WORK TO DO:
- A) Reproduce the stretch of the exhibition text from "As a visual" through "our gathered experiences." word for word.
- B) Answer these questions from the exhibition text:
(i) Which material became the one to personify "mankind"?
(ii) What is the sculpted house suspended in?
(iii) Which three means does Charlotte Maishman use to display our fragility and strength?
- C) List every item the exhibition text names as part of the exhibition, including the one introduced with "Alongside".

SELECTED EXCERPT:
══════════════════════════════
The Fragility of Structure:

Body and Mind

Charlotte Maishman explores our collective commonality as flesh and bone, displaying our fragility and strength using sculpture, photography, and projection.

As a visual artist, I handle pressure points of materials to understand their eccentricities. Porcelain became the material to personify ‘mankind’. Built of more than its nature, but of all its experiences, holding memory in its plasticity. Brittle, yet incredibly strong, a complex contradiction beyond initial recognition. My process for connecting and capturing the performer, like with my materials, is made through investigation, allowing me to understand and respect areas of resistance and raw vulnerability.


This exhibition, "The Fragility of Structure: Body and Mind," includes photography, silk prints, projection, and a book. Alongside a sculpted house made from extruded porcelain and steel bolts, suspended in a steel cube. As well as being the weight of an average body, it can be seen as a symbol of home, the beginning of our gathered experiences.
══════════════════════════════
SUPPLIED DATA:
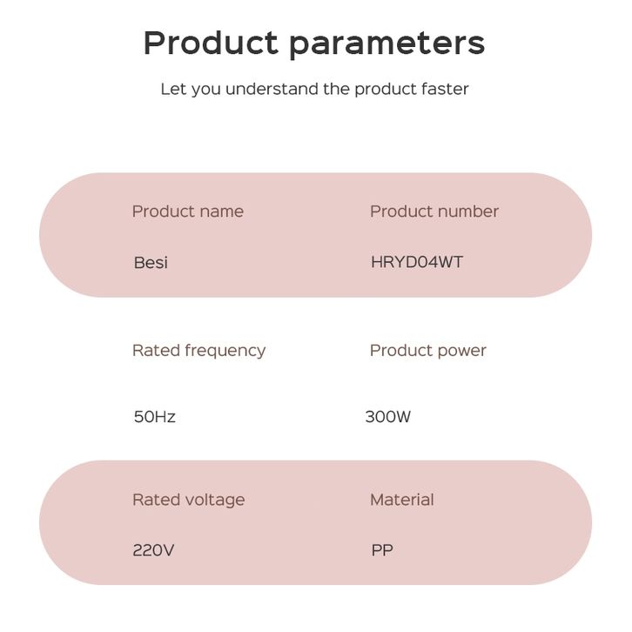
Task: Click the "Material" label
Action: [401, 500]
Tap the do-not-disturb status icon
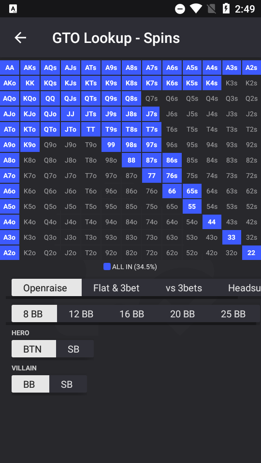261x463 pixels. [x=180, y=9]
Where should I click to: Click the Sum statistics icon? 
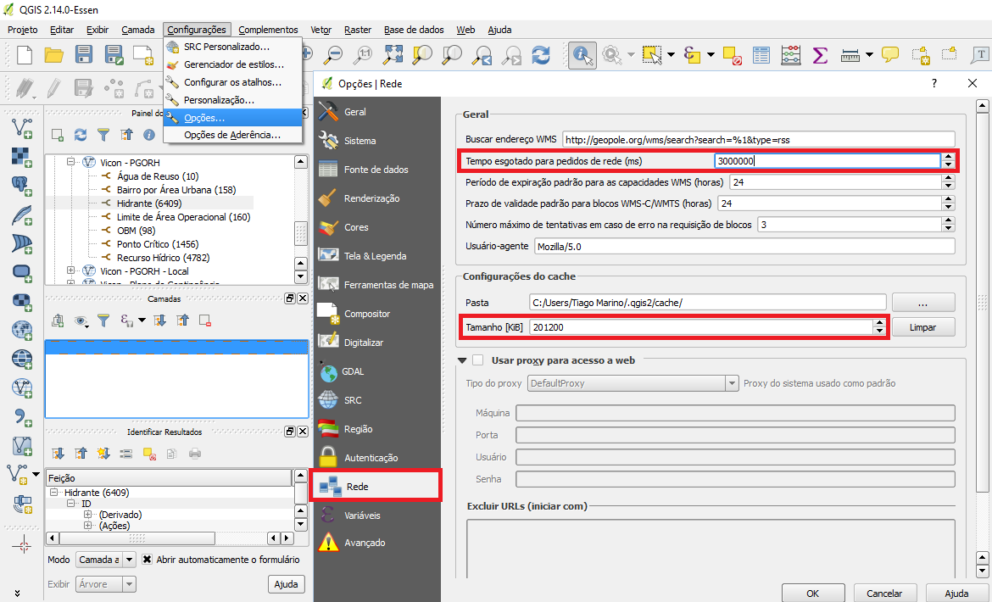pyautogui.click(x=819, y=55)
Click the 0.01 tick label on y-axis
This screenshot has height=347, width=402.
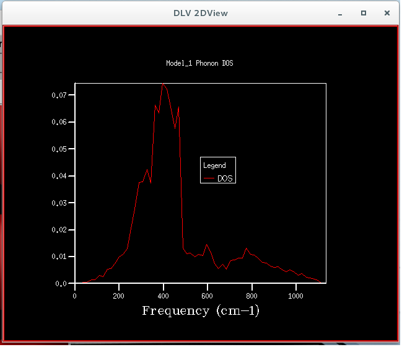click(59, 257)
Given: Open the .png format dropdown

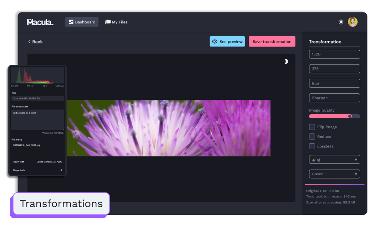Looking at the screenshot, I should [334, 159].
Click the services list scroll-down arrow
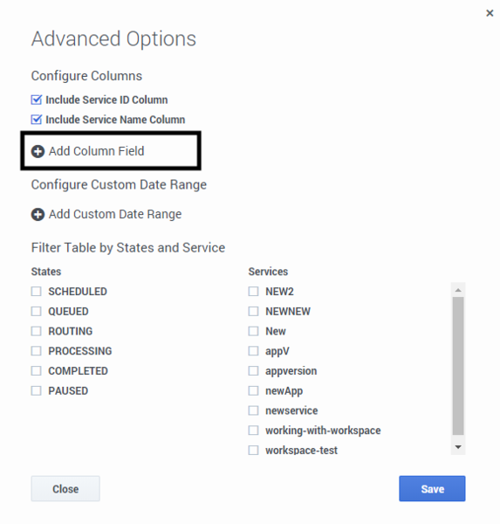 (458, 447)
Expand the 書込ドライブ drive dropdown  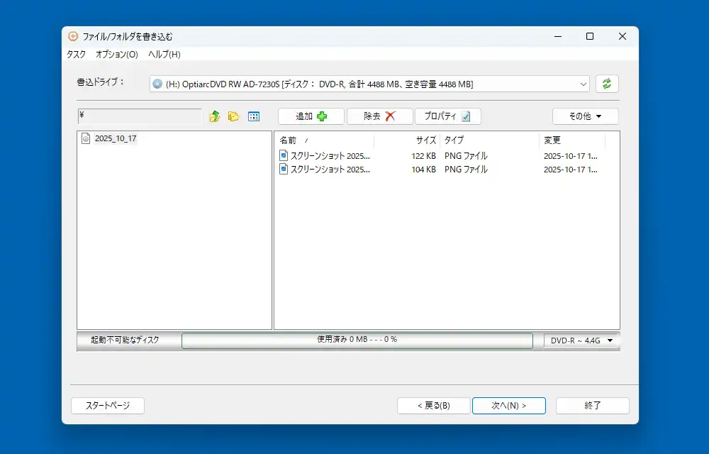583,84
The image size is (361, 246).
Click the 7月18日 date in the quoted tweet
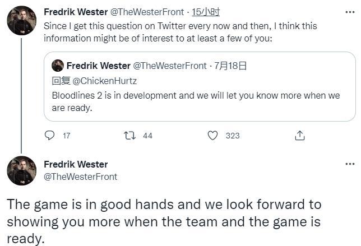pyautogui.click(x=231, y=66)
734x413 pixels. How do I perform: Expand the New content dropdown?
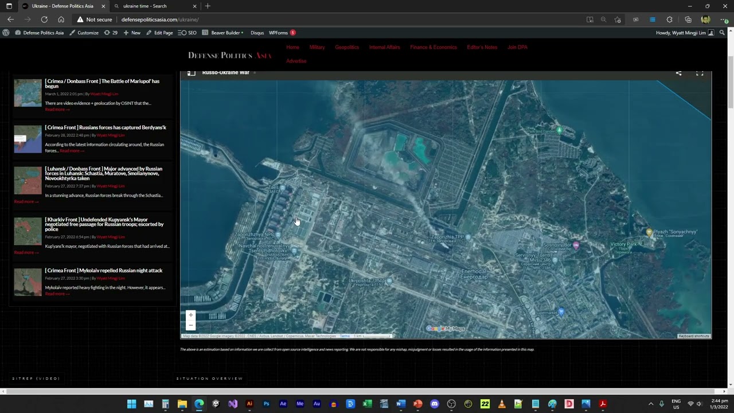coord(132,33)
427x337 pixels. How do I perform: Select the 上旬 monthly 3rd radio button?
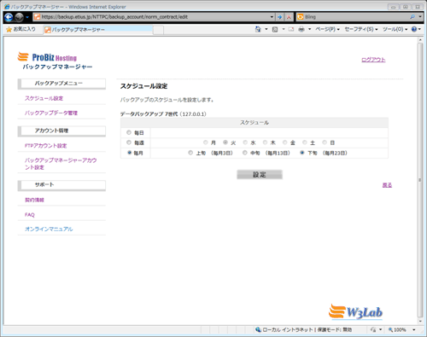pos(190,153)
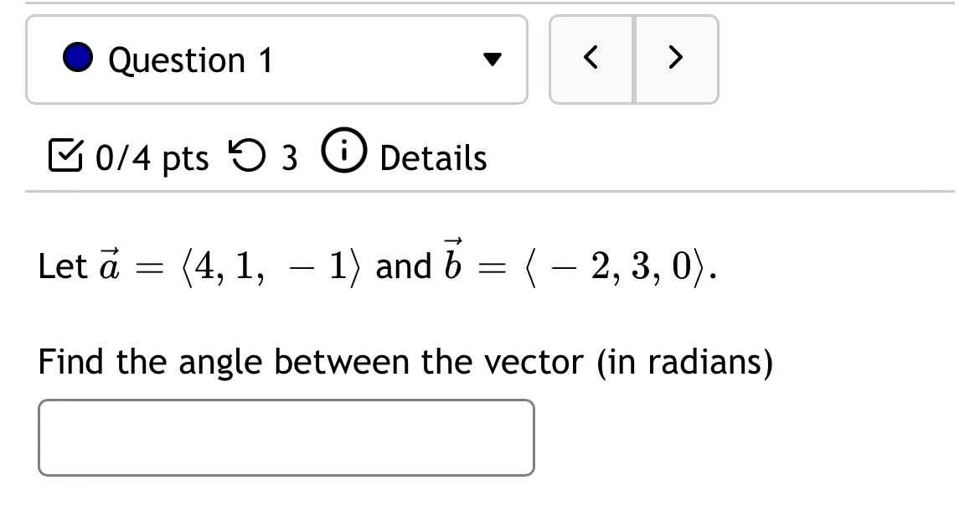Open the Details information link

point(432,157)

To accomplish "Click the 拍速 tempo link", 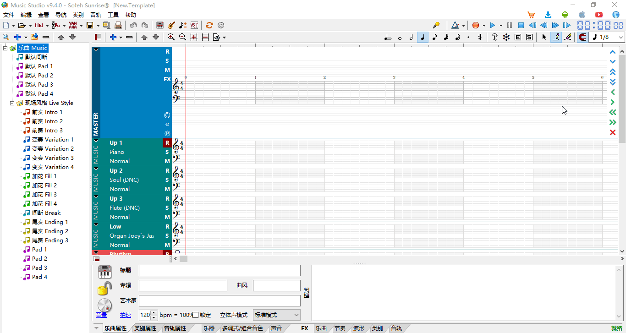I will 126,315.
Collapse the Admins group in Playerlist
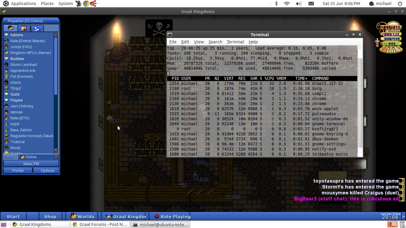The height and width of the screenshot is (228, 406). pos(7,35)
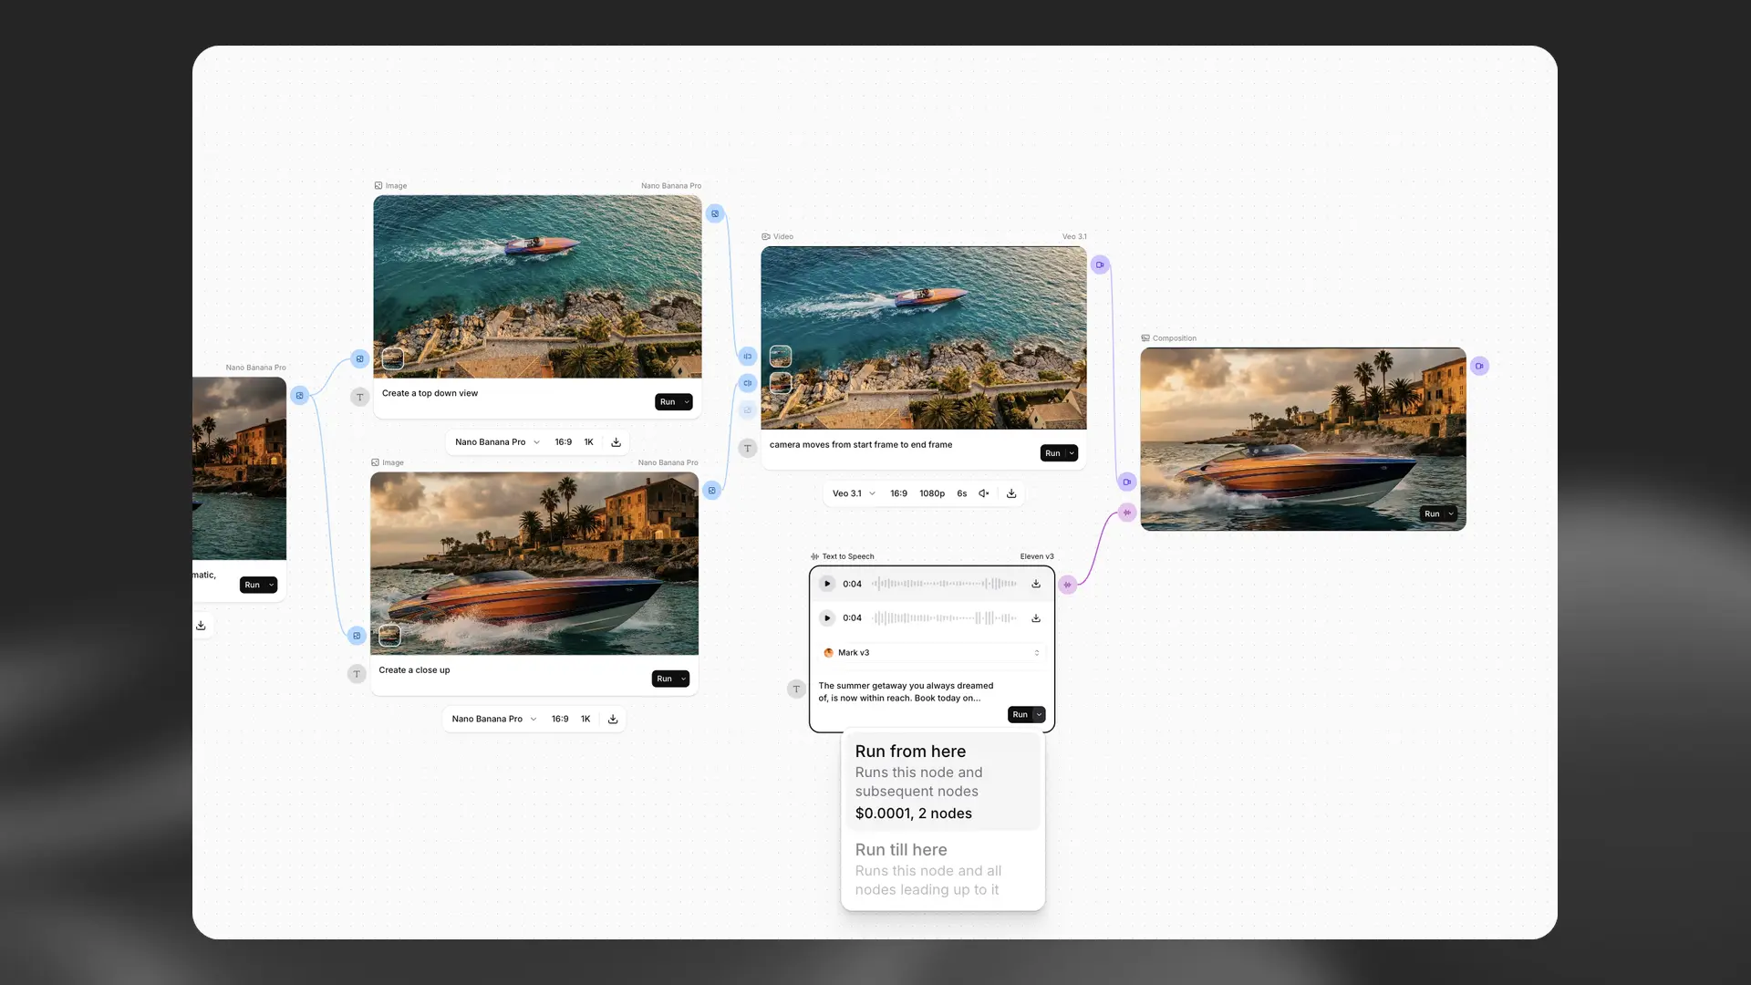Run the Create a top down view node

[x=668, y=401]
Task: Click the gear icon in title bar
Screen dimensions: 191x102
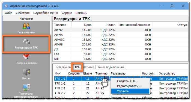Action: pos(6,6)
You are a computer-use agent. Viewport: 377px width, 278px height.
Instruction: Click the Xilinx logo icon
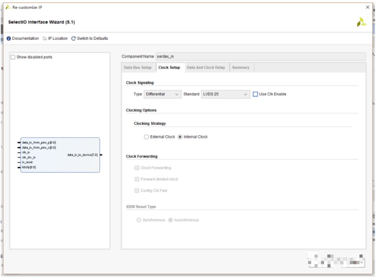pos(361,22)
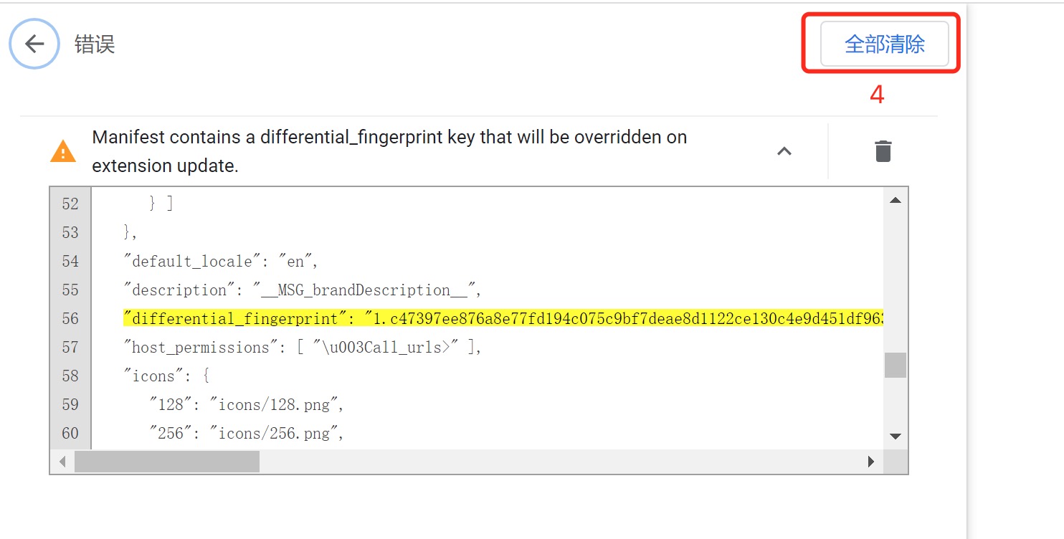Viewport: 1064px width, 539px height.
Task: Click the icons/128.png code line
Action: (x=247, y=404)
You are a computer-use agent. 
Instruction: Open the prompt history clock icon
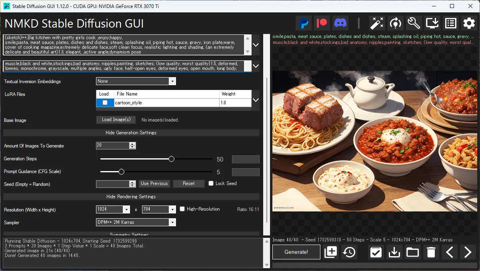[350, 252]
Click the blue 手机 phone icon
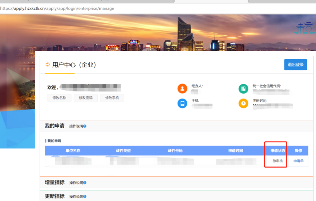The height and width of the screenshot is (201, 316). [x=183, y=103]
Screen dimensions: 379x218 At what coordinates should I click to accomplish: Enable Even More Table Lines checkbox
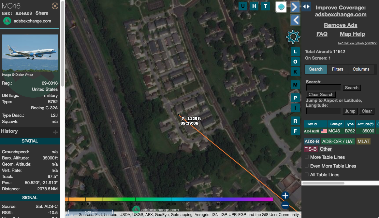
══════════════════════════════
ANSWERS TO EACH TASK:
- A)
As a visual artist, I handle pressure points of materials to understand their eccentricities. Porcelain became the material to personify ‘mankind’. Built of more than its nature, but of all its experiences, holding memory in its plasticity. Brittle, yet incredibly strong, a complex contradiction beyond initial recognition. My process for connecting and capturing the performer, like with my materials, is made through investigation, allowing me to understand and respect areas of resistance and raw vulnerability.


This exhibition, "The Fragility of Structure: Body and Mind," includes photography, silk prints, projection, and a book. Alongside a sculpted house made from extruded porcelain and steel bolts, suspended in a steel cube. As well as being the weight of an average body, it can be seen as a symbol of home, the beginning of our gathered experiences.

- B)
(i) Porcelain.
(ii) A steel cube.
(iii) Sculpture, photography, and projection.

- C)
- Photography
- Silk prints
- Projection
- A book
- A sculpted house made from extruded porcelain and steel bolts, suspended in a steel cube